Saturday, April 21, 2012

Which Is Fairer: 'Buffet Rule' or 'Romney Rule'?


If watching news these days, it is hard to not see any articles or videos that talk about the 2012 presidential campaign. One of the hottest issues during the campaign has been circled around future tax. Indeed, in September 2011, president Obama announced his “tax reform” that proposes to tax on rich people. On the other hand, his opponent Mr. Romney proposed to “...double down on the tax cuts for the wealthy.”  On the Kudlow Report from CNBC on Friday 13th April, the topic is continued discussed; this time, it was a debate between Republicans and Democrats on which one between “Buffet Tax” and “Romney Rule” is fairer.
            According to Keith Boykin of Clinton administration, “It’s not about class warfare… [it’s] not about attacking wealth… [it’s] about making sure that everybody’s paying their fair share.” On the other hand, Matt Lewis of the Daily Caller argued that Buffet Tax would damage the country’s economy because taxing on wealthy people who invest in the country and create jobs on the market would discourage them to stop putting their money here. He also recalled the initial purpose of setting low tax on capital gains was to encourage investors to invest in the market, implying that Buffet Tax would go against the very first purpose of capital gain tax. He added: “I feel like Democrats and Joe Biden would rather get revenge and get even with the rich than spur the economy.”

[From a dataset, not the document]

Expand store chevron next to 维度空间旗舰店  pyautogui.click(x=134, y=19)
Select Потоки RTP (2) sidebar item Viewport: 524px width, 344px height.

            As first reading the article, I keep wondering about Democrat Keith Boykin’s saying that “[it’s all] about making sure that everybody’s paying their fair share.” But what is a true definition of “fair share?” It is generally true that rich people should pay higher tax to help the society they belong to. However, How much more should they pay to be fair? There is no single answer for it because it depends on different people from different background and income status. Would it be fair if letting the voters answer it by going for whatever the majority of people think? I would not think so. In fact, there are more poor people than rich people in the country, and poor people would like a tax that is as high as possible on rich people. If determining the best answer for what is fairness based on people’s opinions seems impossible, why not leave the answer to the economy? That is, whichever tax plan that may be best for the economy, then it should the fair one. Indeed, as long as the economy is good, everybody would be happy, and no one would disagree with it. If so, Buffer Tax would not be fair. Why? Because it hamper economy recovery/growth by discouraging investors to invest in the economy; without investments from investors, companies could not grow and new firms would not be established neither, means less new jobs would be created. On the other hand, decreasing tax on capital gains would encourage both domestic and foreign investors to invest in the economy, spurring the economy to grow.